Lamb curry with mango atchar
- 1 tbsp vegetable oil
- 2kg lamb cubes
- 1 brown onion, diced
- 2 tbsp tomato paste
- 400g tin whole plum tomatoes, mashed
- 1 crushed cinnamon stick
- 400ml coconut milk
- 1 cup weak beef stock
- 200ml water
- 1 tbsp fruit chutney
- Salt and pepper, to taste
- 1 tsp cumin seeds
- 1 tsp coriander seeds
- ½ tsp fennel seeds
- 2 tsp garam masala
- 1 tsp turmeric
- ¼ – ½ teaspoon dried red chilli flakes
- 1 tbsp vegetable oil
- 1 large brown onion, diced
- 2 garlic cloves, crushed
- 1 tbsp ginger, grated
- 1 quantity dry spice (as mentioned above)
- 2 tbsp Peppadew® Mild Mango Atchar with Piquanté Peppers
- 2 tbsp Peppadew® Hot Mango Atchar with Piquanté Peppers
- Flesh of 1 medium-sized mango (about 1¼ cup), fresh or frozen
- 1 tsp sugar
- 3 – 4 tbsp water
- To make the dry spice: toast the cumin, coriander and fennel in a pan on medium heat until fragrant. Add the garam masala, turmeric and chilli flakes. Give it a quick stir through before setting aside to cool.
- For the paste: heat 1 tbsp oil in a pan and sauté the onion until softened. Add the garlic and ginger and cook for 2 minutes.
- Add the dry spices, both Peppadew Mango Atchars with Piquanté Peppers and the fresh mango pieces to the onions. Add the sugar and water and simmer for several minutes. Transfer the paste to a blender and blitz until smooth.
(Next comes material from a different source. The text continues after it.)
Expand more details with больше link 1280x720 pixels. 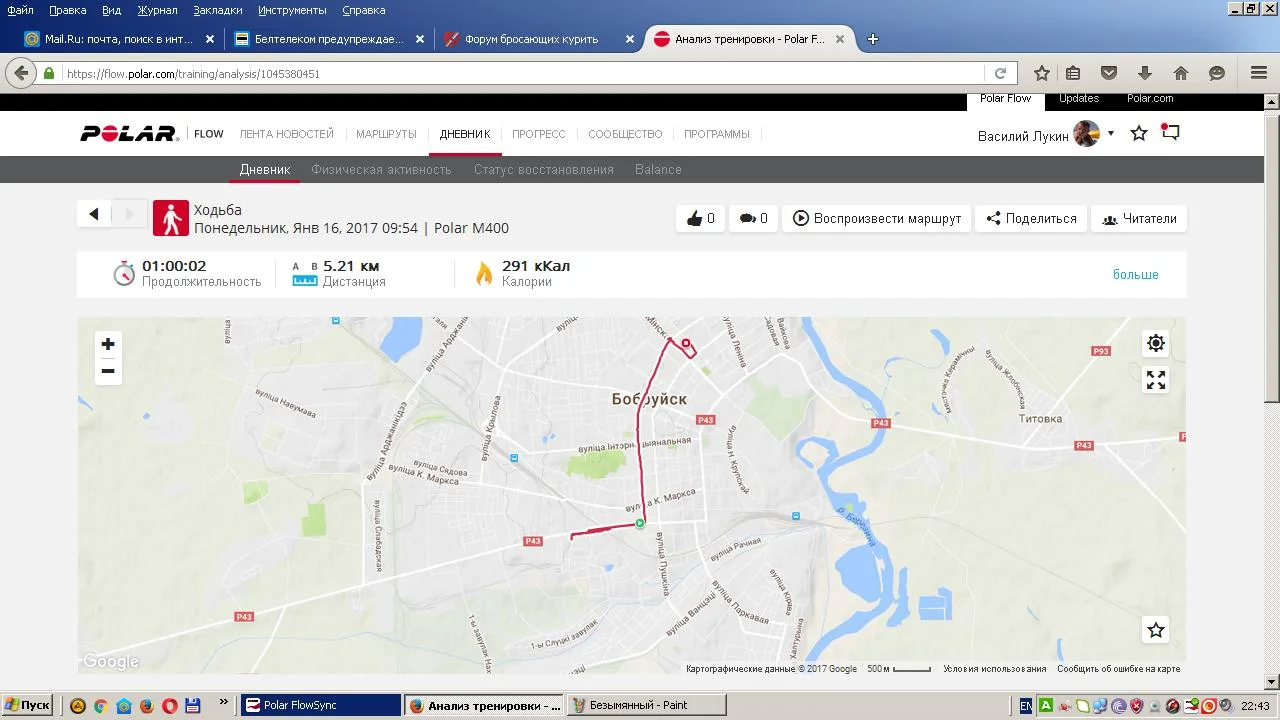1135,274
- Heat the remaining oil in a heavy based oven-proof saucepan. Season the lamb with salt and pepper. Brown the meat in batches, remove from the pan and set aside.
- Sauté the onion in the remaining oil. Add the lamb back to the pan and combine with the caramelized onions. Add the whole quantity curry paste and the remaining ingredients, except the chutney. Cover with a lid and cook in a 180ºC preheated oven for about 3 hours until the meat is tender and the sauce thickened.
- Adjust seasoning if necessary and stir the chutney through.
- Serve with steamed rice, naan bread and sambals.